Bisnis.com, DENPASAR — Sebanyak 22 orang pembudidaya ikan dengan Keramba Jaring Apung di kawasan Danau Batur, Bangli, Bali merugi ratusan juta.
Mereka menderita kerugian hingga Rp310 juta karena 11.950 kg ikannya mati akibat fenomena upwelling atau naiknya belerang, Minggu, (28/2/2021).
Kepala Dinas Pertanian, Ketahanan Pangan, dan Perikanan Kabupaten Bangli I Wayan Sarma mengatakan fenomena upwelling ini menyebabkan bercampurnya semua polutan dan membahayakan kehidupan biota.
Sulfat dan phospor bersifat mengikat oksigen yang ada dalam air danau, sehingga menyebabkan kandungan oksigen rendah di wilayah sekitar letupan belerang.
Dalam keadaan tersebut, ikan lebih sulit mendapatkan oksigen, terlebih yang berada di keramba pergerakannya akan terbatas.
Selain itu, tingginya polutan di perairan juga disebabkan berbagai aktivitas manusia yang berdampak terhadap penurunan kualitas air, seperti limbah rumah tangga, hotel, restoran, pencemaran alat transportasi air, dan limbah pertanian.

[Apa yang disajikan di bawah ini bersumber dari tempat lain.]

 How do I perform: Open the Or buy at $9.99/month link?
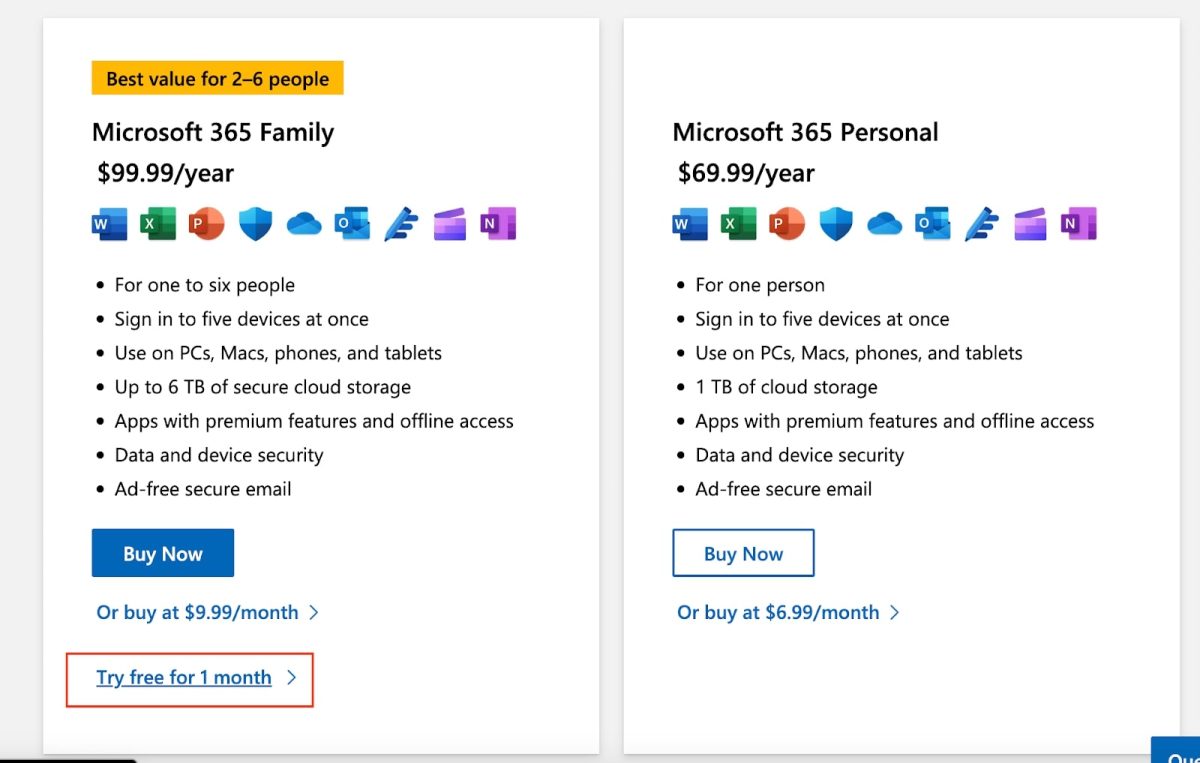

“Fenomena ini ditandai dengan adanya perubahan warna pada air danau yang terjadi di beberapa titik,” tuturnya kepada Bisnis, Rabu, (3/3/2021).
Menurut Sarma, fenomena ini hampir terjadi setiap tahun di Danau Batur dan biasanya terjadi hanya selama empat hari.

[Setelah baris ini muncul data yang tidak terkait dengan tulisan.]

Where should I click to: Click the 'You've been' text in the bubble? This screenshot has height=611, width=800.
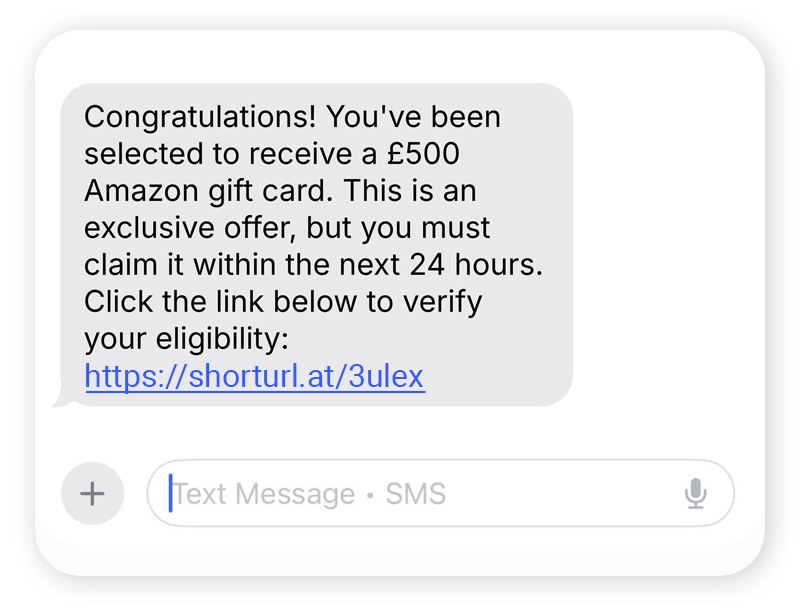413,117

Saat ini cuaca juga sudah mulai membaik, ditandai dengan curah hujan dan embusan angin yang sudah mulai berkurang.
Sementara itu, sambungnya, harga ikan konsumsi dijual senilai Rp25.000 – Rp26.000 per kg dengan jumlah Keramba Jaring Apung mencapai 9.300 keramba.

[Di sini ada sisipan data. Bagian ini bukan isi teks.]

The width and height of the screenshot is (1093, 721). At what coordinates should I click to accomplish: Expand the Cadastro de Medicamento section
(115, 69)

Dia juga mengimbau agar petani pembudidaya tidak menebar benih ikan dalam waktu dekat guna mengantisipasi adanya kerugian yang lebih besar lagi.
“Mudah-mudahan jumlah ikan yang mati tidak lagi bertambah, agar para pembudidaya juga tidak merugi lebih banyak lagi,” kata dia.